Sudan is the only country in the world with the most incredible variety of big mammals living on land. It should be noted that animal husbandry and stock breeding are well-developed and widespread in Sudan and can alone ensure the supply of animal proteins both for national consumption and for export needs. It is worth noting that Sudan was one of the first countries in Africa to designate wildlife protection areas as early as the 1930s. In Africa, Sudan has a prominent reputation as the region with the most abundant game and thriving wildlife tourism.

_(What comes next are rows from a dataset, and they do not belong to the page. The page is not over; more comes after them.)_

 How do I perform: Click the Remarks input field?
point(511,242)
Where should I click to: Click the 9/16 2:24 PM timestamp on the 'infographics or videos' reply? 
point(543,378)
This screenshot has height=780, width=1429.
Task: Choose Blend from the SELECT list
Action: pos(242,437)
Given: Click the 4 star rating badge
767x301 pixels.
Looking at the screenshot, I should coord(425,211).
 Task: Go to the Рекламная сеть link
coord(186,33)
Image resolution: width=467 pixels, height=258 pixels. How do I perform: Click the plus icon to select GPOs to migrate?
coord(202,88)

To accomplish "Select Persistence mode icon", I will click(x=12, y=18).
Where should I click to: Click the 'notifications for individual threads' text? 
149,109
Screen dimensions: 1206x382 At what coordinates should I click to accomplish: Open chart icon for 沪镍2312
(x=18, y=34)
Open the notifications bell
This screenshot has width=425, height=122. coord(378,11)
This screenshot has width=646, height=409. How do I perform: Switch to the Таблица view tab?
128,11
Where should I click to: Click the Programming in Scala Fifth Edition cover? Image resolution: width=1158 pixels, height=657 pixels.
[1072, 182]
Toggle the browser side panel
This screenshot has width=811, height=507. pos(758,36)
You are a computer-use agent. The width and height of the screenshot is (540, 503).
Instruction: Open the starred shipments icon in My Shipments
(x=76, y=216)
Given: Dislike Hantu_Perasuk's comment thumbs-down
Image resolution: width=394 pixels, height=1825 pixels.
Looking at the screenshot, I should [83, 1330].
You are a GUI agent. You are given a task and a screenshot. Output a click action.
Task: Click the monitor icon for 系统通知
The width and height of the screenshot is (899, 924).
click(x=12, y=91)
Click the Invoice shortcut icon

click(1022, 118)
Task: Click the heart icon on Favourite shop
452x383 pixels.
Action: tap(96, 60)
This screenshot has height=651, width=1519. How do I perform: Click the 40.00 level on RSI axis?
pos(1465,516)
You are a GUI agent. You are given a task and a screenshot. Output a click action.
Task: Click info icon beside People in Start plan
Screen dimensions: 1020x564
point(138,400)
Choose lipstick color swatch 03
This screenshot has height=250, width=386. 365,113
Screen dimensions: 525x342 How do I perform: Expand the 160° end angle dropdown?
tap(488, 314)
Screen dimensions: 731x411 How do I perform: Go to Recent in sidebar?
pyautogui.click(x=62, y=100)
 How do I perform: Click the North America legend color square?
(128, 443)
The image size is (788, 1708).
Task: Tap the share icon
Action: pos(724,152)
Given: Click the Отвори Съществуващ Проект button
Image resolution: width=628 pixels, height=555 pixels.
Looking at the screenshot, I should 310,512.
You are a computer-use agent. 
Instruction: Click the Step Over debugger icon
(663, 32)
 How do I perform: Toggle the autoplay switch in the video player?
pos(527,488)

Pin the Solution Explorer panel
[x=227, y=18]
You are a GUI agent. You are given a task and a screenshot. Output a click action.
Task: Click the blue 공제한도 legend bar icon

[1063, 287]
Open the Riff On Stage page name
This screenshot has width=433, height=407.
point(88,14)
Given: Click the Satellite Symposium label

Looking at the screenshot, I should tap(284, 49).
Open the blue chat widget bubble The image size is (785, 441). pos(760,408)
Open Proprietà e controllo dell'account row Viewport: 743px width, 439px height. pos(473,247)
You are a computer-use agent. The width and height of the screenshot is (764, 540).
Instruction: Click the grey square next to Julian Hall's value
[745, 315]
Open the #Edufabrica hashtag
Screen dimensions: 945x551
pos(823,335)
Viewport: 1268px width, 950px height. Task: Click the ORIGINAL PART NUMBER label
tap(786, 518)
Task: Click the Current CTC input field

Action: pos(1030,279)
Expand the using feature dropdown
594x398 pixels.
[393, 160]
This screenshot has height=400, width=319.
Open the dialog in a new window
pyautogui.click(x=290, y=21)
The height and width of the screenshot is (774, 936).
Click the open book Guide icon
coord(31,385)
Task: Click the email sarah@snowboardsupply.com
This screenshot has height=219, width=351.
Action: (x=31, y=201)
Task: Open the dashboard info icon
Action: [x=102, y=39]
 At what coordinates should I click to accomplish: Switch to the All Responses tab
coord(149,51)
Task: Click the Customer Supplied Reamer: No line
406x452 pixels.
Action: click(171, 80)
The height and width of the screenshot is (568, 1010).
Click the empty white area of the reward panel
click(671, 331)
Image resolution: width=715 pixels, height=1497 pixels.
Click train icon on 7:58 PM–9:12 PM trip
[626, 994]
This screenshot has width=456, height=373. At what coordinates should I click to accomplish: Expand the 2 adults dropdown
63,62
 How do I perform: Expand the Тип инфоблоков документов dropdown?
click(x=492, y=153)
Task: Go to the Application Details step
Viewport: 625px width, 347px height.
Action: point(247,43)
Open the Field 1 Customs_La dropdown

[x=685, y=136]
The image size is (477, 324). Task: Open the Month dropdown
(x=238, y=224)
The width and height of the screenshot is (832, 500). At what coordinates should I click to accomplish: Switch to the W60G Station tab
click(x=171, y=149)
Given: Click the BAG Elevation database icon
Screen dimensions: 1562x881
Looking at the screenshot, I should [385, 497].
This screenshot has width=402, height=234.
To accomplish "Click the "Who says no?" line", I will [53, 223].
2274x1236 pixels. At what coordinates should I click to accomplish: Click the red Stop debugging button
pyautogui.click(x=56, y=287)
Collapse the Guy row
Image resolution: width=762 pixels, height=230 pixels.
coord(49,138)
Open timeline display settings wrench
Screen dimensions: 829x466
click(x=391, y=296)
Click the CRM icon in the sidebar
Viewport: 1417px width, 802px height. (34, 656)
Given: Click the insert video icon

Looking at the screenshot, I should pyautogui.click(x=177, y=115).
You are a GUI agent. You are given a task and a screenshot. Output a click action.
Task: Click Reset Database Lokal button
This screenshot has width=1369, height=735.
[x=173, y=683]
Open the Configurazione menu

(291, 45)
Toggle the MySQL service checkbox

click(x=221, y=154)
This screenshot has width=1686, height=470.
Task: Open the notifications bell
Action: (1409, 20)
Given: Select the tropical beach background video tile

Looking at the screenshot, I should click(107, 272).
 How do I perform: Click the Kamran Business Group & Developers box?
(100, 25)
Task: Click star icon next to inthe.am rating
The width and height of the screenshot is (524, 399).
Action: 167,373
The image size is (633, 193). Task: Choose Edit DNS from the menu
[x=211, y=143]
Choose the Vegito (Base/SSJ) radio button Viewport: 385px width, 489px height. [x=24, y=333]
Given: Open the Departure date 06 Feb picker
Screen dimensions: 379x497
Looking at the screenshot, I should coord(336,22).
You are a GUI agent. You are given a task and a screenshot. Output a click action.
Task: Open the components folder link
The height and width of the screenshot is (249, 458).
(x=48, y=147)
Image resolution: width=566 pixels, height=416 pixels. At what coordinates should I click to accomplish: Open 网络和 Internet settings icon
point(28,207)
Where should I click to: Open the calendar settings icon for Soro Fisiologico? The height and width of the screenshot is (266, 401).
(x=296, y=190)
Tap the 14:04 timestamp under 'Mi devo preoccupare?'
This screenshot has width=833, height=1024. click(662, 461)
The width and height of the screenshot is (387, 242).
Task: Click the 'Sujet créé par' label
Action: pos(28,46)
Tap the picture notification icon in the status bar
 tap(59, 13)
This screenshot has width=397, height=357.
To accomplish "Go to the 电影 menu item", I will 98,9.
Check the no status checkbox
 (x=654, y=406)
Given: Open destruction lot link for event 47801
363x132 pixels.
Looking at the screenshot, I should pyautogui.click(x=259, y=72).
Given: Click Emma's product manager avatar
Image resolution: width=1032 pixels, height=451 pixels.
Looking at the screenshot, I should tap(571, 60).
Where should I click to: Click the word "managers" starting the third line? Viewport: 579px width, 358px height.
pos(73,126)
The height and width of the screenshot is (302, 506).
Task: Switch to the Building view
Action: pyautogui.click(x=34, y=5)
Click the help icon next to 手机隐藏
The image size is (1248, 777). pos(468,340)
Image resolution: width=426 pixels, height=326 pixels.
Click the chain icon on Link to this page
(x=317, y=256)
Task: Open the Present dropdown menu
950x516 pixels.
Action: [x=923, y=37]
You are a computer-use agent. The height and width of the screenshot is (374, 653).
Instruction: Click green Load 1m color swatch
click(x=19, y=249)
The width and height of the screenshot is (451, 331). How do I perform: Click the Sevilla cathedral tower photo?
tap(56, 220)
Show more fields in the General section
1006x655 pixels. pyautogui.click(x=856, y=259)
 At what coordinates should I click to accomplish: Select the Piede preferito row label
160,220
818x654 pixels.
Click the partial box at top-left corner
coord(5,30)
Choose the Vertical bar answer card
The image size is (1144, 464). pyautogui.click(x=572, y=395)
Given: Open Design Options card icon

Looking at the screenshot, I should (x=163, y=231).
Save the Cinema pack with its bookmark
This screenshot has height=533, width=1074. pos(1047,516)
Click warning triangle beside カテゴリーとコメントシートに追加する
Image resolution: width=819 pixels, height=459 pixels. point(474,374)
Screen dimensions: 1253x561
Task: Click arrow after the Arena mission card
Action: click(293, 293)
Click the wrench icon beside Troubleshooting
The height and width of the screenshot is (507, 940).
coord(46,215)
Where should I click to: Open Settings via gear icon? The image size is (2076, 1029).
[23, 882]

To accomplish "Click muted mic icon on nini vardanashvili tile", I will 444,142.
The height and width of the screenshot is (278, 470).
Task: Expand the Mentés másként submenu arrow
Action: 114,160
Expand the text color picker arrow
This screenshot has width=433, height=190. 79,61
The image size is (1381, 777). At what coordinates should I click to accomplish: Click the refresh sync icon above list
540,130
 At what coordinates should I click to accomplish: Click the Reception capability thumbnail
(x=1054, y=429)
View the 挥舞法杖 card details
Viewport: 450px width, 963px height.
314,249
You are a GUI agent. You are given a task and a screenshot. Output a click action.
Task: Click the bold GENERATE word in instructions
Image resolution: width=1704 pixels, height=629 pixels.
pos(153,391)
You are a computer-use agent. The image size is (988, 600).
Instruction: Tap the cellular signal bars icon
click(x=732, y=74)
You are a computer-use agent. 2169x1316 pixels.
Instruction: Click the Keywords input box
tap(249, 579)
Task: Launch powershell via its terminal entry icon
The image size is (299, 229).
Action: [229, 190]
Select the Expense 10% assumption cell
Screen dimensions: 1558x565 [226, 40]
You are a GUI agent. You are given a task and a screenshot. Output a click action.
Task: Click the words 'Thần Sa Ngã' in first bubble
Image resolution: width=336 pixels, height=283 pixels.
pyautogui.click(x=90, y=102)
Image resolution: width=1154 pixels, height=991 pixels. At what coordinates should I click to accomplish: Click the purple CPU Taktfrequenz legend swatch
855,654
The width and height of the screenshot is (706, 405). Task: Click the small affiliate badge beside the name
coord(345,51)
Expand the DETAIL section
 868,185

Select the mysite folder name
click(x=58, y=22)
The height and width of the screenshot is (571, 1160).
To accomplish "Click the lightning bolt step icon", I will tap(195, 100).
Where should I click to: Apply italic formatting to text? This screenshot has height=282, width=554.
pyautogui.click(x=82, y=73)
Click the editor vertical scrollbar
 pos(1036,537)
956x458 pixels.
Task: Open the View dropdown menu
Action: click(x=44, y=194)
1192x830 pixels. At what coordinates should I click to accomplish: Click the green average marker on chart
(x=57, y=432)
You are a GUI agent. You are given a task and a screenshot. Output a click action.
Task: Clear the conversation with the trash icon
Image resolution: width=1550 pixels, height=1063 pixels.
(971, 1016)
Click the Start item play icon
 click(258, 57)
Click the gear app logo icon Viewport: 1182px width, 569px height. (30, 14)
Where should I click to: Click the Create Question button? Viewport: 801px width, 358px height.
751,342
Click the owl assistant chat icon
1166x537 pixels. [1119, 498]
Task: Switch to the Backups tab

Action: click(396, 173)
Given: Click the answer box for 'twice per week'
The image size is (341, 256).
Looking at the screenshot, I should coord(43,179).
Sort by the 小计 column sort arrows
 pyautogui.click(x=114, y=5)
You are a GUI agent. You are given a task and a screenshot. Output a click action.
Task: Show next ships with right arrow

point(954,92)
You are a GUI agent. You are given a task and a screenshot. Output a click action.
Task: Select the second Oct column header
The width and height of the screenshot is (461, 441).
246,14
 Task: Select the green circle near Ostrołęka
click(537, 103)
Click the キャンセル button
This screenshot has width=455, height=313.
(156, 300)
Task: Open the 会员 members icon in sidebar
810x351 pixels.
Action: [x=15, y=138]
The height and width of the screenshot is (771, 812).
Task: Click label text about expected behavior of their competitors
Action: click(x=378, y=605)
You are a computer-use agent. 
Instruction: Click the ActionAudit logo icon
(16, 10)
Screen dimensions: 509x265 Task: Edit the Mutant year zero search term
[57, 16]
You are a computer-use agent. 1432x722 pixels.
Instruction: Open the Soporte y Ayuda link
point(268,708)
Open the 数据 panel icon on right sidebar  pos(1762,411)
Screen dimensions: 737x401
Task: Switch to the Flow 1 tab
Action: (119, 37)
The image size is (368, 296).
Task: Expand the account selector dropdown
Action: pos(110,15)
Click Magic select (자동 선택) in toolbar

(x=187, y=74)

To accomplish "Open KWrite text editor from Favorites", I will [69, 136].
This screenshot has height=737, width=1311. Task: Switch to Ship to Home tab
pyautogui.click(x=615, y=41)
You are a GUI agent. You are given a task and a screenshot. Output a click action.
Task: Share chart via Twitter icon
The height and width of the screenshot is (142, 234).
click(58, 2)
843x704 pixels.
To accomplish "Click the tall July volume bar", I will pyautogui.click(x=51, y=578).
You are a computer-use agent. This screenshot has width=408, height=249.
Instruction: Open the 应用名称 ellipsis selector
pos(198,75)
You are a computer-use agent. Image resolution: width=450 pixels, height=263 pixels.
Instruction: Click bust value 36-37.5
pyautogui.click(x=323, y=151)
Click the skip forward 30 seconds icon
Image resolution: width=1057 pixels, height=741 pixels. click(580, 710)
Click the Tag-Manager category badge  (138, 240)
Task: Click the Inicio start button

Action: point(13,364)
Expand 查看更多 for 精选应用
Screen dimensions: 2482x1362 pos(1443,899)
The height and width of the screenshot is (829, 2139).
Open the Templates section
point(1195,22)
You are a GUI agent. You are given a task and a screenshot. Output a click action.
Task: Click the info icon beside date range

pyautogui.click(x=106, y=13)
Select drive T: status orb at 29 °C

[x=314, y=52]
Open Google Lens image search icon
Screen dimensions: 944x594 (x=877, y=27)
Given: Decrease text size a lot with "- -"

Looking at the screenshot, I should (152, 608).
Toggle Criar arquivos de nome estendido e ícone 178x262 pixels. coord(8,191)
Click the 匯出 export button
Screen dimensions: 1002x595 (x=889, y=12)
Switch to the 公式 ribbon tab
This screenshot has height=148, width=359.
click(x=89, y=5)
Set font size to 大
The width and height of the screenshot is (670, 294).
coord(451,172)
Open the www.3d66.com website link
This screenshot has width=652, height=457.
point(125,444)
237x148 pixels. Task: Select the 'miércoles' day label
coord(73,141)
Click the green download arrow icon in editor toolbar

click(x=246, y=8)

Geographically, we can divide the different species of animals that are found in Sudan into:
Sudano-Sahclian and Sudano-Guincan Zones.
Among the species that do not remain attached to a particular habitat but are generally found in the Sudano-Sahelian through Sudano-Guinean zones are the hippopotamus, elephant, warthog, hartebeest, buffalo, ostrich, lion, giraffe, leopard, spotted hyena, wild dog, cheetah, black rhinoceros, ant bear, and white rhinoceros.
Addax can be found in northern and northwestern Sudan’s desert and arid zones. Many of the oryx species have been seen in Sudan for the last 25 years, but it is likely that during certain seasons, some of them migrate from Chad, where recent information reports their presence.
The Red Sea Hills
Nubian ibex, gazelles, and klipspringers are found in the Red Sea hills. The Barbary sheep find a home in the desert hills of northern Sudan.
Sudan has six national parks covering a total area of 60.370 sq. km. and 19 game reserves with a total area of 35,500 sq. km. A total area of around 100,000 sq. km. is designated for wildlife protection.